November 27, 2014
High inflation to continue after new index
Economists estimate peso devaluation will have an effect on February and March figuresAfter seven years of being criticized over the country’s data, the federal government unveiled its long-awaited new national urban consumer price index (IPCNu), which reported a 3.7 percent increase in prices in January compared to December. While some aspects of the index remain unknown, economists estimate high inflation will continue in the upcoming months as a consequence of the peso devaluation.
January’s index released on Thursday showed increases across multiple sectors of the economy, including health care (5.9 percent), transport (5.4 percent), home supplies (4.3 percent), food and drink (3.3 percent), housing (2.2 percent), and clothing, (0.8 percent). Similar or even higher figures will seen in February and March as the effects of the devaluation still haven’t ended, economists said.
“We’ll have to see what characteristics the index has in the next months but inflation will continue to be high. February and March figures will still be affected by January’s devaluation,” Soledad Pérez Duhalde, coordinator of macroeconomic analysis at Abeceb consultancy, told the Herald. “Inflation cannot be lowered without a credible price index.”
A large number was expected for January’s inflation considering the 66 percent increase in public transportation in the metropolitan area and increases in various goods such as fuels, electronics, food and domestic appliances after the steep peso devaluation in January. The 3.7 percent inflation is a jump in comparison with previous month’s figures when the old index used to report almost always a monthly inflation rate of less than one percent.
“We think the inflation problem will be harsh in the first three months of the year since only a part of the effects of the devaluation was seen in January’s figures,” Lorenzo Sigaut Gravina, chief economist of Ecolatina agency, told the Herald. “If the index continues on the right path, February and March figures will be high.”
The new index will be published monthly and will track prices on a basket of 520 goods and services, including food, drinks, clothing, housing, home appliances, healthcare, transportation, communication, recreation and education.
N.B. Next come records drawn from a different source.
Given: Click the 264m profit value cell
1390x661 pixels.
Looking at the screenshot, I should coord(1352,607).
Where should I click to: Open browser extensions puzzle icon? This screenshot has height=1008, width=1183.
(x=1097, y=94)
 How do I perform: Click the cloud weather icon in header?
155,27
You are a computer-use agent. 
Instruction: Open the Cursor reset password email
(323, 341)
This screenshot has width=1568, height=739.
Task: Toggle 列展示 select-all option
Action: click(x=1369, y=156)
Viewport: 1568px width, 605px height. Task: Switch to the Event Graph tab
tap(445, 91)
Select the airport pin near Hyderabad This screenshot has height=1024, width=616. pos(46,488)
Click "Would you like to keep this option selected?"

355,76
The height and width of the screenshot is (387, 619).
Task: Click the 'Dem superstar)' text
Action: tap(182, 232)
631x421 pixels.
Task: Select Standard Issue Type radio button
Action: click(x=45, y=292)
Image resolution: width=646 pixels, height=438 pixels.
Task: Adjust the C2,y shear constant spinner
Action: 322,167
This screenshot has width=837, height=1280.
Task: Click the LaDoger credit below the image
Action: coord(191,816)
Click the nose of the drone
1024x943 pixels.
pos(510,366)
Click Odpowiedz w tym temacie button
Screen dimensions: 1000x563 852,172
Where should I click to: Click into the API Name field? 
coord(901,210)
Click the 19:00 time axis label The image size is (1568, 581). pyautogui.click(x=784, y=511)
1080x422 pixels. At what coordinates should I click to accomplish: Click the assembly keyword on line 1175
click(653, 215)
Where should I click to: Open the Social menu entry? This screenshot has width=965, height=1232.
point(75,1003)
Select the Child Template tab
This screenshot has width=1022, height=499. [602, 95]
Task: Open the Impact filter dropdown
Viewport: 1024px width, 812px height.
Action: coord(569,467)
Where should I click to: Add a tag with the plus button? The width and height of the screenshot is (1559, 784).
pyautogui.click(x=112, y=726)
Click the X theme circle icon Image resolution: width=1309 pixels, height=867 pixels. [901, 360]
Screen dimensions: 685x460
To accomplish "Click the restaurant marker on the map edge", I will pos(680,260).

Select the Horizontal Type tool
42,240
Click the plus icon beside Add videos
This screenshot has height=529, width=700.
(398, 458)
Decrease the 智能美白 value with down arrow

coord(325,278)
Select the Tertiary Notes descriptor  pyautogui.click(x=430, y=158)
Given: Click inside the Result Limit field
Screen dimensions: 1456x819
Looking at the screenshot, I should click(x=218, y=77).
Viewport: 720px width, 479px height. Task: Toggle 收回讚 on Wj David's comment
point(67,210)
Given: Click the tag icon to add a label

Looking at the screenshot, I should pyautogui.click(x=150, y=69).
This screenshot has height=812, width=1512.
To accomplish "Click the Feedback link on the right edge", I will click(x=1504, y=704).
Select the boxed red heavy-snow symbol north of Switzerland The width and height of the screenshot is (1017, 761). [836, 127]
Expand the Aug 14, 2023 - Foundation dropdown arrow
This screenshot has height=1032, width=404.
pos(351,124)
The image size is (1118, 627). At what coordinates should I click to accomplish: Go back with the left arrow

It aims to cover 200,000 prices across the nation in six main regions: Patagonia, North East, North West, Cuyo, Metropolitan Area and Pampeana.
The main element of information to build the index was the 2012 national survey of household spending, which explains how and how much people spend nationwide. The old index was built on the 2004 version of the survey, which was considered outdated and because of that it was changed.
Even though the methodological changes, prices of goods surveyed were not included in the report as well as the basic and total food baskets, which are used to measure poverty and destitution and were usually published every month together with the IPC. More expensive baskets would have meant a raise of poverty and destitution figures, something that would have probably overshadowed the new index.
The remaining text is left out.